Fils de Léonard et de Geneviève Humbrecht, Olivier a hérité de ses parents à la fois la taille physique et la passion des terroirs. De quoi avancer à pas de géant vers le succès.
Après de brillantes études d'ingénieur et l'obtention, en 1988, du premier diplôme de« Master of Wine » décerné à un Français, Olivier Humbrecht est revenu au domaine familial. Il vient de signer, avec le millésime 2008, sa vingtième vendange. En 2006, le magazine américain Wine Spectator lui a décerné le titre envié de« Winemaker of the Year », le meilleur vinificateur mondial de l'année. En toute simplicité.
Le domaine Zind-Humbrecht a été fondé en 1959 par fusion de deux exploitations : Humbrecht, viticulteur à Gueberschwihr, et Zind, producteur à Wintzenheim, qui sera longtemps le siège de l'exploitation. Géant au sens propre comme au sens figuré de la viticulture, Léonard Humbrecht, le père d'Olivier, a été l'un des premiers à avoir cru aux terroirs, et il a pu en acquérir quelques fleurons à un moment où peu étaient intéressés par le sujet en Alsace.
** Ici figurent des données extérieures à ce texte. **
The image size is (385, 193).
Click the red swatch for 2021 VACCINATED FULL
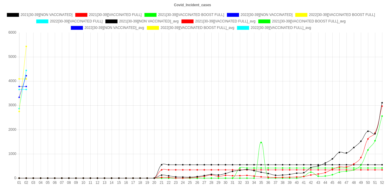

Le domaine possède aujourd'hui une quarantaine d'hectares de vignes, répartis sur cinq communes. Si sa formation d'ingénieur lui a donné une approche rationnelle des problèmes de la vigne, Olivier Humbrecht n'a pas hésité, en 1997, à emprunter les voies complexes de la biodynamie... Avec succès. En débutant par les parcelles les plus déli cates, il a constaté, avec pragmatisme, tout un ensemble de signes positifs qui ne trompent pas : des fermentations plus vigoureuses, des levures mieux préservées sur les raisins, des vins plus stables. Ces résultats l'ont convaincu de transformer tout le domaine en biodynamie, secteur dont il est aujourd'hui un des hérauts. Le domaine est d'ailleurs certifié Biodyvin depuis 2002.
Cependant, il n'y a pas de miracle. Le rendement moyen du domaine sur dix ans est de 35 hectolitres par hectare, ce qui donne environ 180 000 à 200 000 bouteilles pro duites dans les styles les plus divers. Pour en faciliter la lecture, il a proposé une classification des vins selon cinq niveaux :
1. Vin techniquement sec (6 g de sucre/l).
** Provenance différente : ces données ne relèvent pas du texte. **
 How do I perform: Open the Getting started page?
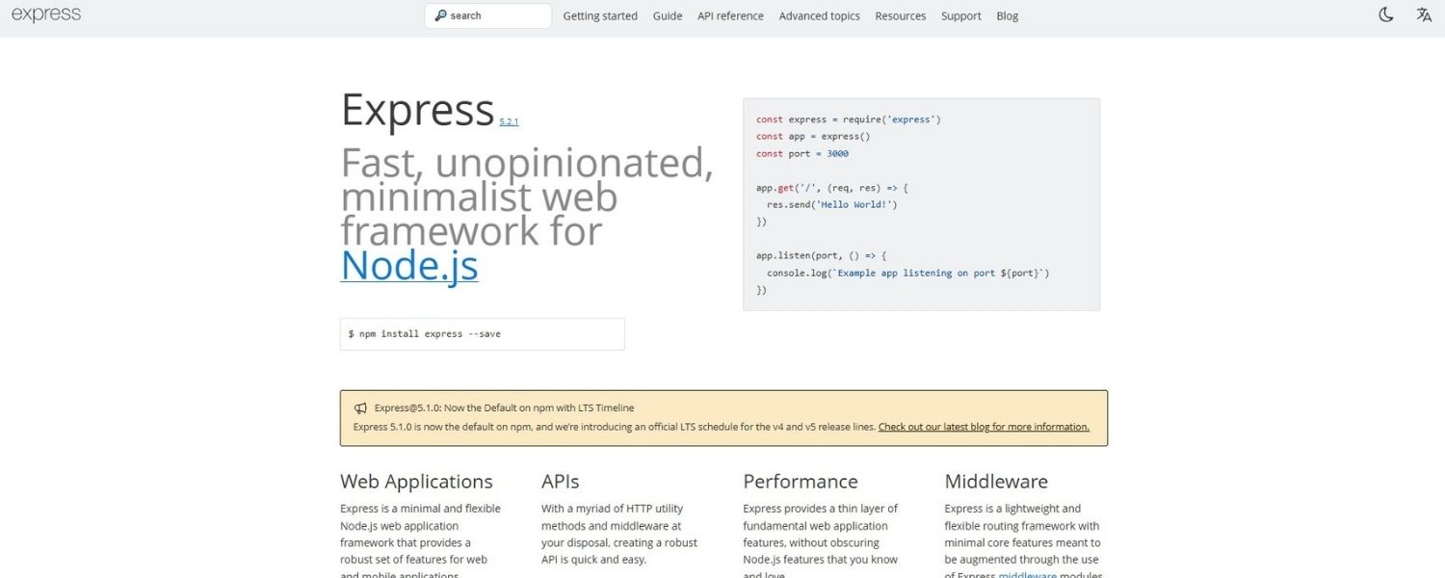(x=599, y=15)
2. Vin pas techniquement sec, mais les sucres n'apparaissent pas de manière évidente au palais. Certains dégustateurs peuvent trouver une certaine rondeur en fin de bouche.
3. Vin à sucrosité moyenne, plus importante dans la jeunesse du vin, mais qui s'estompera progressivement avec l'âge.
4. Vin moelleux.
5. Vin moelleux très proche d'une vendange tardive.
Un astucieux système qui mériterait d'être généralisé pour sortir enfin les vins d'Alsace de l'ornière de la sucrosité.